Multicultural community requires better ID screening
Researchers have called for universal screening for latent and undiagnosed infections among overseas-born patients with cancer.
An audit of 952 overseas-born patients presenting at the Peter MacCallum Cancer Centre in 2019 found only about half were screened for hepatitis B (58.9%) and hepatitis C infections (50.7%). Fewer patients were screened for HIV (30.5%) and latent TB (18.3%) infections.
The study found that even among epidemiologically high-risk patients, 35% were not screened for any infection before commencing cancer therapy.
“If patients were screened according to epidemiological risk, 10% (N = 8) of HBV positive patients would have been missed, and 11% (N = 4) of patients with LTBI,” the study said.
Patients with haematological malignancies were more likely to be screened than those with solid cancers.
“Our data demonstrate the need for a comprehensive and accessible screening protocol for latent infections prior to cancer therapy, especially for cancer patients born outside of Australia,” the researchers said.
Genetic drivers for EAC explored
Loss of the tumour suppressor gene SMAD4 promotes progression of high-grade Barrett’s oesophagus towards oesophageal adenocarcinoma (EAC).
Melbourne-led research, published in Cellular and Molecular Gastroenterology and Hepatology, found up-regulation of oncogenes such as CDC6 and silencing of tumour suppressor genes following SMAD4 loss in a high-grade dysplastic Barrett’s oesophageal cell line.
The researchers said there is other evidence that SMAD4 loss is present in about 44% of patients with loco-regional and distant metastasis – suggesting an important role of SMAD4 loss in driving the invasive and metastatic potential of EAC.
“Given the replication stress and increased genomic instability, it may be possible to utilise vulnerabilities in cells with SMAD4 loss as a therapeutic advantage.”
They said incorporating SMAD4 loss as a clinically relevant biomarker of dysplastic Barrett’s progression towards EAC, might be of utmost benefit for early intervention and prevention.
Obesity paradox in HER2+ breast cancer
High BMI is associated with worse survival in early HER2-positive breast cancer and improved survival in advanced HER2-positive breast cancer.
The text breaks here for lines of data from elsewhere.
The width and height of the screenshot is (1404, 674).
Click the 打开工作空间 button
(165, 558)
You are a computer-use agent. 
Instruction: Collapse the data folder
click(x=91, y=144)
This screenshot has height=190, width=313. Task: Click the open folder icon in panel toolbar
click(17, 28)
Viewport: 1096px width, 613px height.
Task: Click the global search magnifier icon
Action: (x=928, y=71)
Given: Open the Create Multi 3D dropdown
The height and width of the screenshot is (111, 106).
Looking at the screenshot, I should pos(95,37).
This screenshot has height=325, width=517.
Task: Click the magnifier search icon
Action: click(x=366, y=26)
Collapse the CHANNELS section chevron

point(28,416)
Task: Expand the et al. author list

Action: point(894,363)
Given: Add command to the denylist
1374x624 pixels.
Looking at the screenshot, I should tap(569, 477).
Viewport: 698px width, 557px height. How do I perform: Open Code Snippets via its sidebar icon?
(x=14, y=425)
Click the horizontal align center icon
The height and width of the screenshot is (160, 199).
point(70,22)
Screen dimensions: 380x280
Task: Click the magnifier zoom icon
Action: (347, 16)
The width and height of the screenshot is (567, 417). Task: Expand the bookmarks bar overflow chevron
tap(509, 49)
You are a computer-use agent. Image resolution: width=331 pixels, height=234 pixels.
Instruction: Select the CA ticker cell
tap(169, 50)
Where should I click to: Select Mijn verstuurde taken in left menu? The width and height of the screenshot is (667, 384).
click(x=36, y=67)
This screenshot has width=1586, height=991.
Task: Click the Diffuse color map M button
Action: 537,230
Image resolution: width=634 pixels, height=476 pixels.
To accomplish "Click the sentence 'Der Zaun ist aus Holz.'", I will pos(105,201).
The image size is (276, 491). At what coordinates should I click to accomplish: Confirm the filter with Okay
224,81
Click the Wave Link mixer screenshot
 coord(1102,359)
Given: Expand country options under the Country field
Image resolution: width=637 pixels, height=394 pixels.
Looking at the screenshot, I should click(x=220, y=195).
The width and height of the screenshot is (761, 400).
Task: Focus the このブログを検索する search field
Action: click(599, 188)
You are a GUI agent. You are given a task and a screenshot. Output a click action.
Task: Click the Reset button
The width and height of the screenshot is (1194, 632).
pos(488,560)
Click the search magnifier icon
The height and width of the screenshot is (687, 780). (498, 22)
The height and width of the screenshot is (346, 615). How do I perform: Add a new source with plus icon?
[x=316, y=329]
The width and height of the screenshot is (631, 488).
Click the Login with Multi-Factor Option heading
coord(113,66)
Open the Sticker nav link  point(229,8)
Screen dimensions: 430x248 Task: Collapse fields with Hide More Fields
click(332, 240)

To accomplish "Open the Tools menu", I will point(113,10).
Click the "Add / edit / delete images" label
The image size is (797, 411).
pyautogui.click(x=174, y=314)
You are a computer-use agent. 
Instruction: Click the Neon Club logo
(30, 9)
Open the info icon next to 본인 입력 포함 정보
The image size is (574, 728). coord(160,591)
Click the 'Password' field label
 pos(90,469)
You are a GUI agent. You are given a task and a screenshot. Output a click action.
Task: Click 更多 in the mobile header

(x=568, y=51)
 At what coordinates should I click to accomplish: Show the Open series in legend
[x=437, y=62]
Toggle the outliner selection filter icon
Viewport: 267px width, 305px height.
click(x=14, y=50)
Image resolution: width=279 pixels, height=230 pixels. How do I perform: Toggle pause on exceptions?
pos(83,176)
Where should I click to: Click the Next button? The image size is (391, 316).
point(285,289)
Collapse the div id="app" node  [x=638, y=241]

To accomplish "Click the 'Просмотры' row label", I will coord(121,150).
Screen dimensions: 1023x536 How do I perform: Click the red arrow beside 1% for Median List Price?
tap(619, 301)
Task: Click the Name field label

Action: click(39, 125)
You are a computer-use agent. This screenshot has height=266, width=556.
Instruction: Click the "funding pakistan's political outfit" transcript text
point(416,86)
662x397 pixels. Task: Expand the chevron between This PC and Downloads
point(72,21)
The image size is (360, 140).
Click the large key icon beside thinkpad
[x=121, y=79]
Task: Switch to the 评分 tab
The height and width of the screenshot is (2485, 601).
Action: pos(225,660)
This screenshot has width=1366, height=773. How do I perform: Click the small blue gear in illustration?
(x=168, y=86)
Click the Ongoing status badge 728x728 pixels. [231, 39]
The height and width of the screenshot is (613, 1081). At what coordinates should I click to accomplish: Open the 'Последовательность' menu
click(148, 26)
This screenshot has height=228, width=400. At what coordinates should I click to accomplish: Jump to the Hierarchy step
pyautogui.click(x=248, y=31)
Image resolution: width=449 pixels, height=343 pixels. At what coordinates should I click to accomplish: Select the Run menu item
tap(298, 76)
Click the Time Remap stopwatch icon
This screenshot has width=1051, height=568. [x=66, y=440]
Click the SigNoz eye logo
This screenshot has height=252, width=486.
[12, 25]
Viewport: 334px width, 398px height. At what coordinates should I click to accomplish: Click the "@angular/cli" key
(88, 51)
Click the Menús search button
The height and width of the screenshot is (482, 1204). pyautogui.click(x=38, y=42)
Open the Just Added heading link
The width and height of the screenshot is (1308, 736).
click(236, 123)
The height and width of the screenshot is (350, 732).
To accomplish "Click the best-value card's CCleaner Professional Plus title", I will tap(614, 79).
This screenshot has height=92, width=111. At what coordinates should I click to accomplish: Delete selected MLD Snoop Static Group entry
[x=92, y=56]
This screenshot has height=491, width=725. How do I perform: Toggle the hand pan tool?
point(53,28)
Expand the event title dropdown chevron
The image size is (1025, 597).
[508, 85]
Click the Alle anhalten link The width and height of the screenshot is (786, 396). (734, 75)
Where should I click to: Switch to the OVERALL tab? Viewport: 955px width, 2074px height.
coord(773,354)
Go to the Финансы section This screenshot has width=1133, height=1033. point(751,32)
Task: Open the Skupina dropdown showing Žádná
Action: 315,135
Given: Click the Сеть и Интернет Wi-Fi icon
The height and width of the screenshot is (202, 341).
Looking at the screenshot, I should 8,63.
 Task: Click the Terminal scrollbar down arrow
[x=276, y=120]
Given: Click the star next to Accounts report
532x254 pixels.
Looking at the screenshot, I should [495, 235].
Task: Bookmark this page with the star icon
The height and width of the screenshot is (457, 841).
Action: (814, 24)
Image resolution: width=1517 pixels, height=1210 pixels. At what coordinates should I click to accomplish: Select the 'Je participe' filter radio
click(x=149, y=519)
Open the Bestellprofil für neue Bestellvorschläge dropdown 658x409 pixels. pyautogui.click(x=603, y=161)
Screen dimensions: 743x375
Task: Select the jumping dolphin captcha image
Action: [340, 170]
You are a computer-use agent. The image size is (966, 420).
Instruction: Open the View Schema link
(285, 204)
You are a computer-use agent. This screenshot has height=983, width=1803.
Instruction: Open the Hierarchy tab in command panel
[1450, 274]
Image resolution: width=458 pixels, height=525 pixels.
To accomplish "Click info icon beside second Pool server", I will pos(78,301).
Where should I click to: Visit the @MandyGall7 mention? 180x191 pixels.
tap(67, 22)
A post hoc analysis of data from thousands of women enrolled in several phase 3 RCTs found worse overall survival in early breast cancer for overweight (HR 1.30) and obese women (HR 1.37).
However in advanced breast cancer cohorts, overweight (HR 0.85) and obesity (HR 0.82) were significantly associated with improved overall survival.
“The results of this study describe the presence of a marked obesity paradox in HER2 positive BC, which was consistent regardless of the use of contemporary therapy or the line of therapy,” the study said.
The results were also consistent with evidence of the obesity paradox in other cancer types.
“Hypotheses for the obesity paradox in advanced cancers include an association between the nutritional reserve and cancer-related cachexia which is characterised by low body weight, anorexia, high ECOG PS, and low albumin.”